Pampas Stadium () is the provisional name of the new football stadium currently under construction in the Pampas neighbourhood, in the district of Retfala, Osijek, Croatia. The stadium will be the permanent home of SuperSport HNL side NK Osijek, replacing its current home, the Gradski Vrt Stadium. It is set to be completed till the beginning of spring 2023  and will have a capacity of 13,005. The precinct will also act as the training base of NK Osijek, with seven football pitches adjoining the stadium. The stadium will have a roof covering all of the seats and be in close proximity to the pitch. It will be located alongside the Drava river. The cost is estimated at €60 million, financed by NK Osijek with a grant from the Hungarian Government.

Construction 

The project was officially announced on 19 April 2018, in the famous Osijek movie theater "Urania", by the former president of the club Ivan Meštrović. 

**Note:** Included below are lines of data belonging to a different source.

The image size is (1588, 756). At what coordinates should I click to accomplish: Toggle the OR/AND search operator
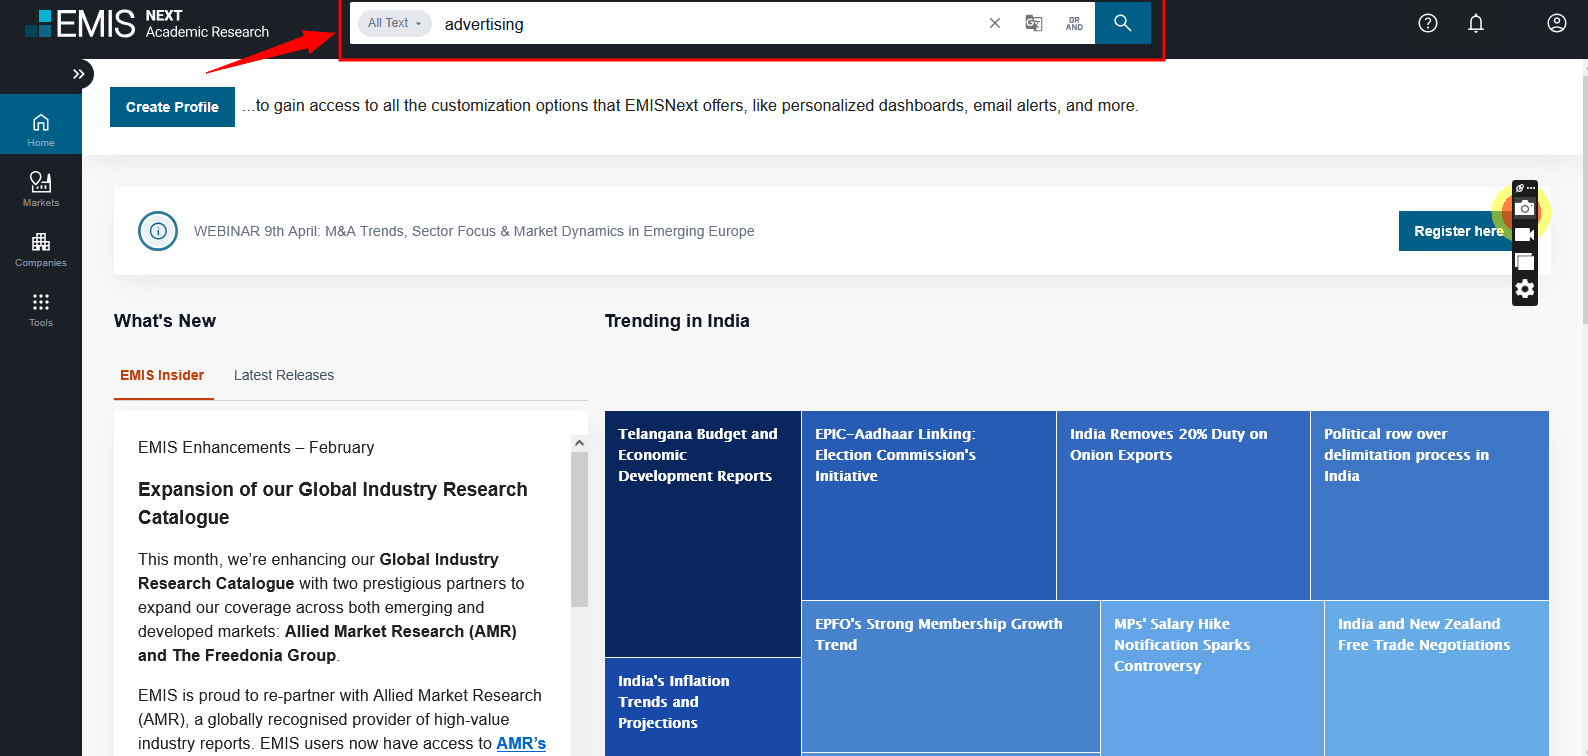tap(1074, 23)
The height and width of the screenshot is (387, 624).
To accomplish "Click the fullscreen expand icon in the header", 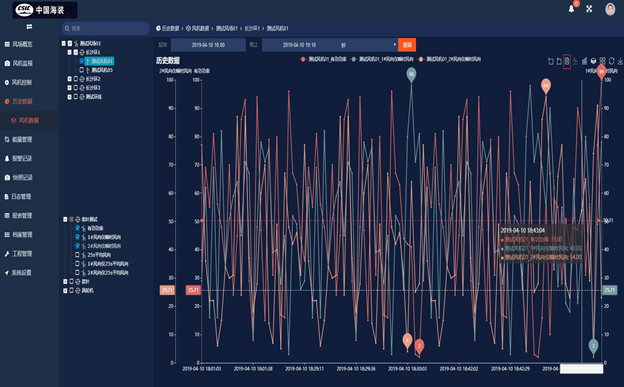I will tap(589, 9).
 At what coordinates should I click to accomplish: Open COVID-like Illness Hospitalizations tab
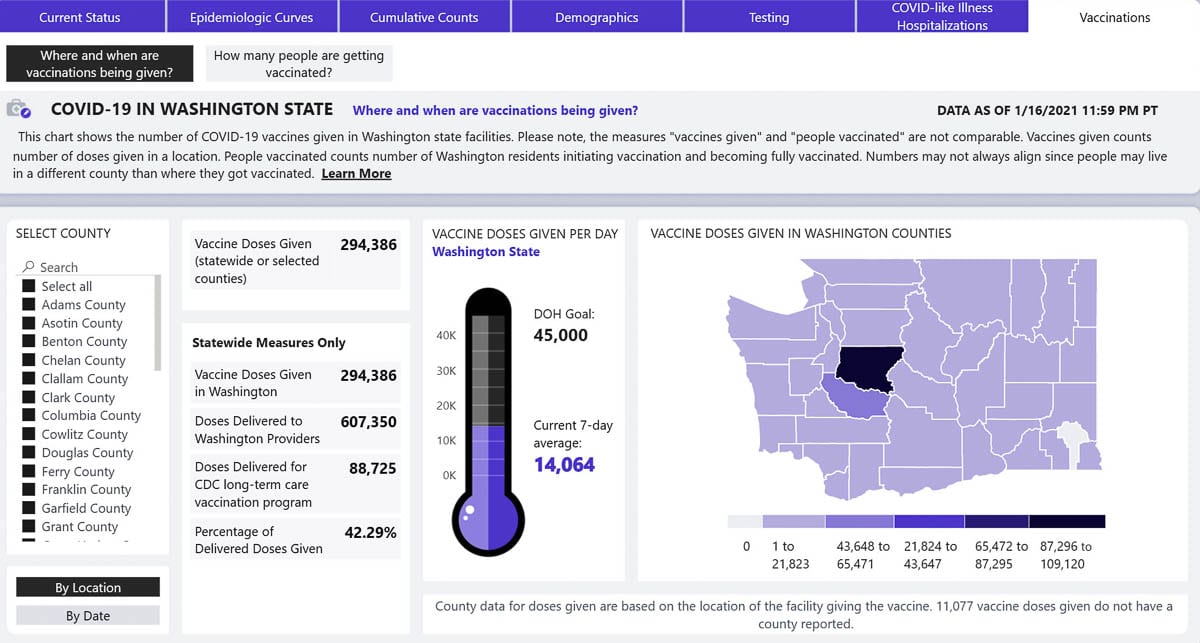point(942,17)
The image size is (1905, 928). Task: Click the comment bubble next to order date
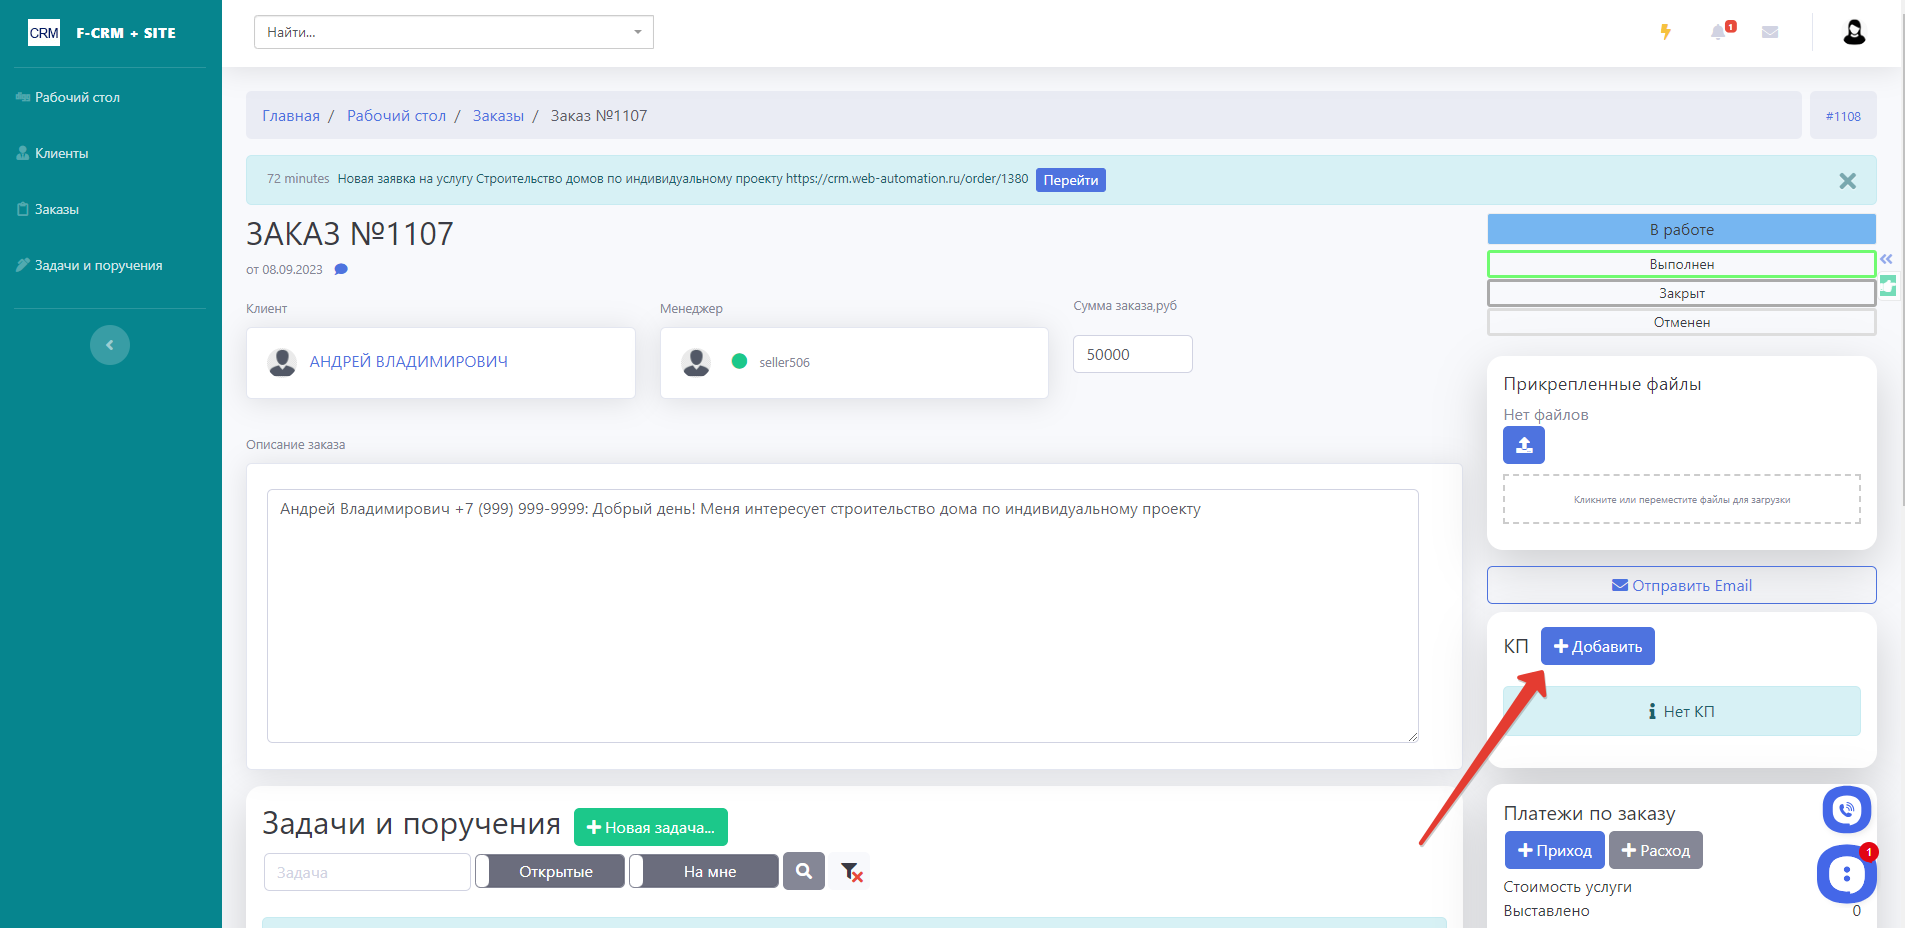point(341,269)
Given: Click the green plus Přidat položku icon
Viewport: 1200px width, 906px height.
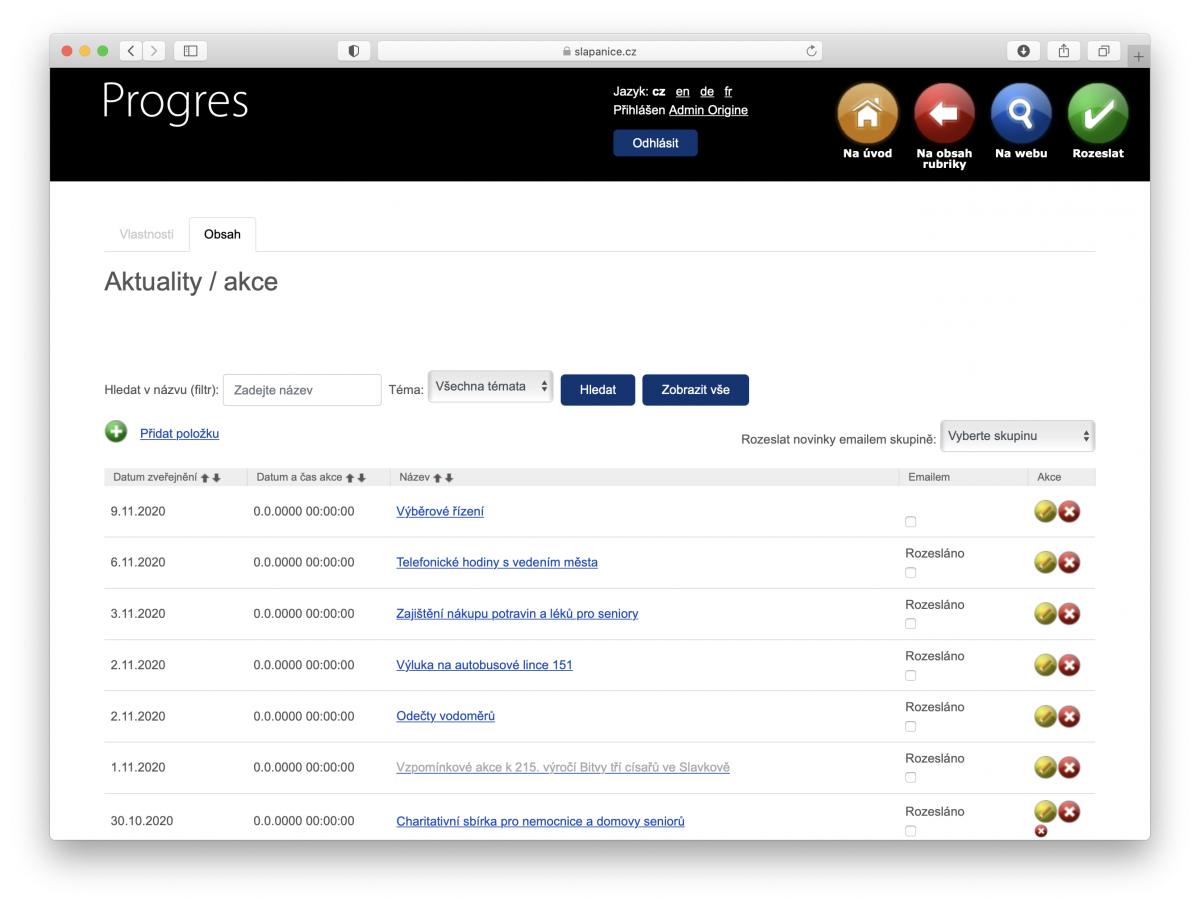Looking at the screenshot, I should coord(116,432).
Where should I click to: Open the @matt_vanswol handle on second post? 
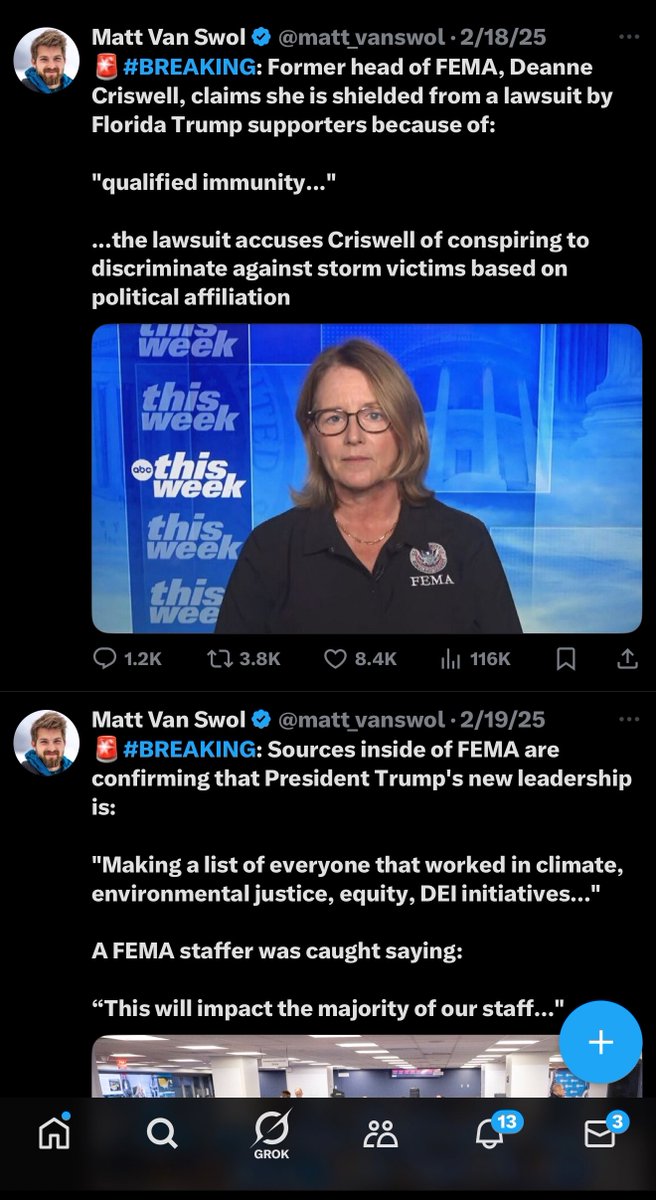361,720

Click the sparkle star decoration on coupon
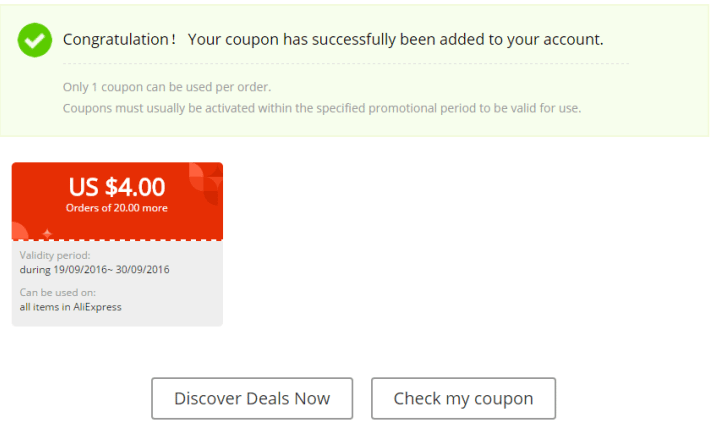click(x=47, y=234)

Early enabling works on the site began in late 2017, when vegetating clearing was carried out. The plot was raised by 1.5 meter through additional landfill. With the site spanning 15.3 hectares, this represented thousands of truckloads. In April 2019, within a month, 1,000 piles (each 12 meters deep) were inserted into the ground, ensuring future stability of the stadium. 

In November 2019, the most famous NK Osijek player and former Croatian Football Federation president Davor Šuker announced a symbolic €1 million contribution from the federation to the project.

Specifications 
The size of the precinct will be 15.3 hectares. There will be 750 parking spaces available to the public and 150 VIP parking spaces. It will be a Category 4 UEFA stadium. 

Boxes in the West Stand will include beds, saunas, and Jacuzzis, whilst the adjoining camp will have a hotel, seven heated pitches and entertainment facilities for players. The stadium will have a capacity of 13,005 which will be able to be extended to 14,750 and will be the first all-covered stadium in the country. Roughly 550 seats would be of higher standard, of which 100 spread across 7 skyboxes. The roof (188x150m) will stretch outside the stadium, ensuring shade or rain protection and making it a more friendly public area. Hovering 22.5 meters above ground, it will be the landmark element. The stadium's facade will be translucent, ensuring sufficient sunlight access by day to facilities beneath the stands. Divided into 12 horizontal rings, the facade would be illuminated in varying colours, making the stadium attractive by night.

At the beginning of 2022, the club representatives announced that the West Stand won't feature saunas and jacuzzis, as originally planned. Instead, the initially planned area has been reduced and will be used as a hotel and training area for players. Also, due to the reduction of the mentioned area, the total capacity of the stadium rose from 12,750 to 13,005.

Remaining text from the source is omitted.